SKA-1938
- Full name: Football Club SKA-1938
- Nickname: The Students
- Founded: 1996; 30 years ago
- Ground: RCOR-BGU Stadium, Minsk
- Capacity: 1,500
- Manager: Alyaksey Merkulaw
- League: Belarusian First League
- 2025: Belarusian Second League, 1st (promoted)
| Home colours | Away colours |

= FC SKA-1938 Minsk =

FC SKA-1938 Minsk (also ФК СКА-1938) is a Belarusian professional football club based in Minsk.

==History==
The team was founded in 1996 as Zvezda Minsk (Zorka Minsk). BGU is a Russian abbreviation and stands for the Belarusian State University.
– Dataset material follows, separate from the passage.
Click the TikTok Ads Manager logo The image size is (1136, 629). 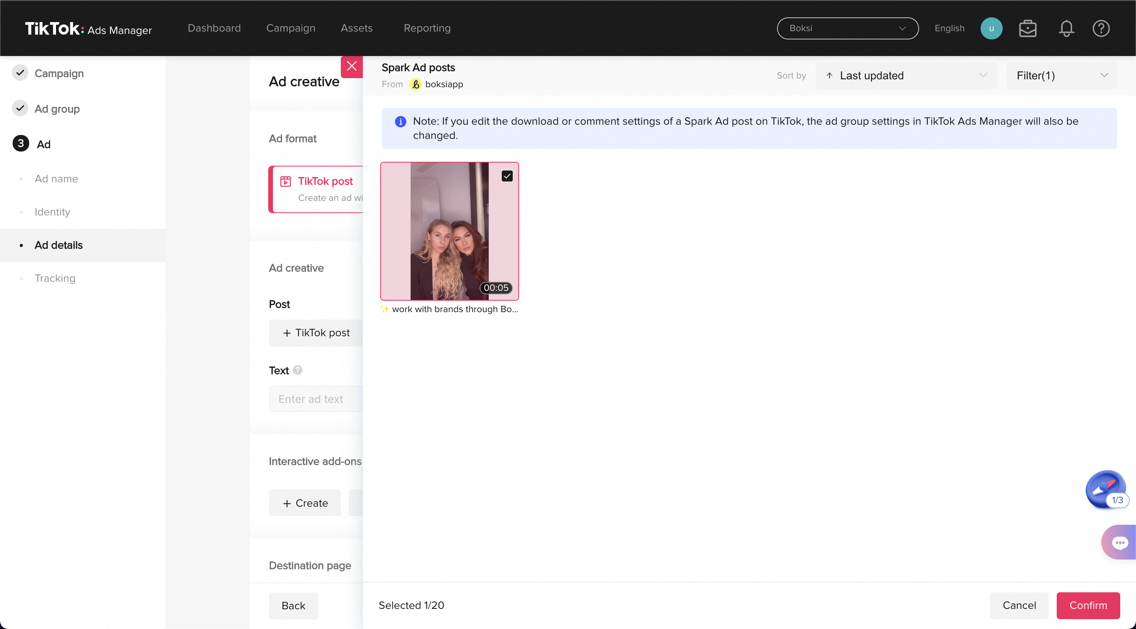click(x=88, y=29)
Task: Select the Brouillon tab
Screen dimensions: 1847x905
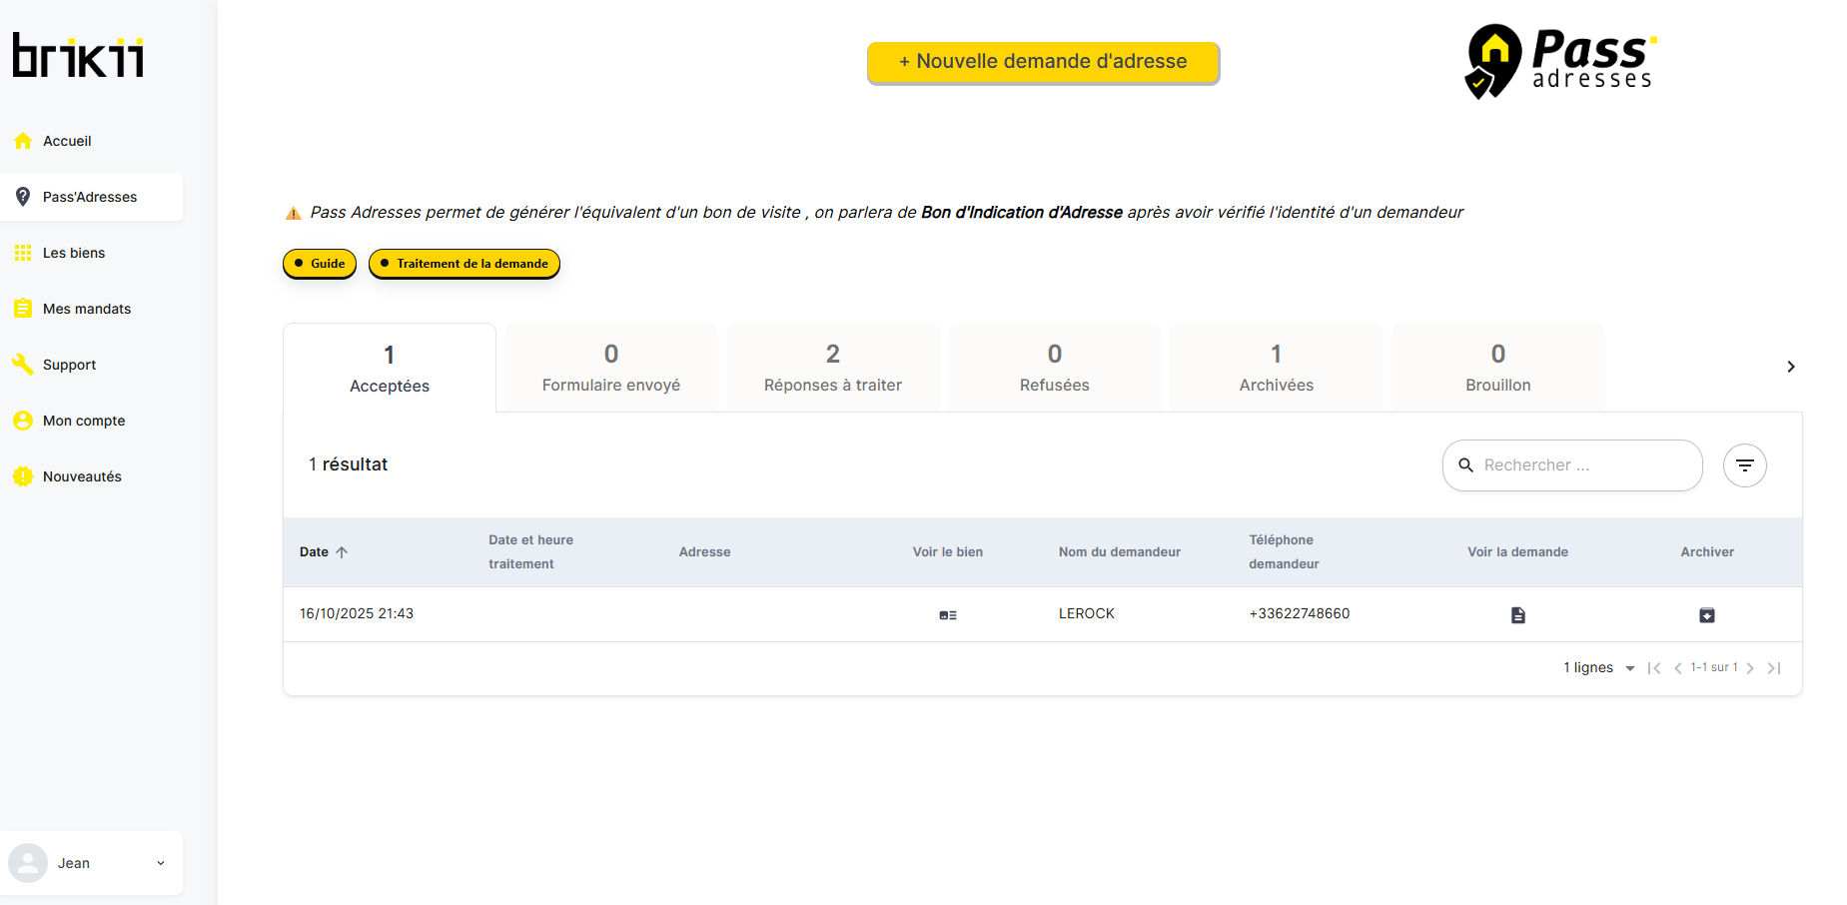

Zvezda-VA-BGU (Zorka-VA-BDU) made its debut in Premier League in 2002 and played there until 2005. Since 2006, the team plays in lower leagues.

In 2006, Zvezda-BGU reached the semi-final of the Belarusian Cup.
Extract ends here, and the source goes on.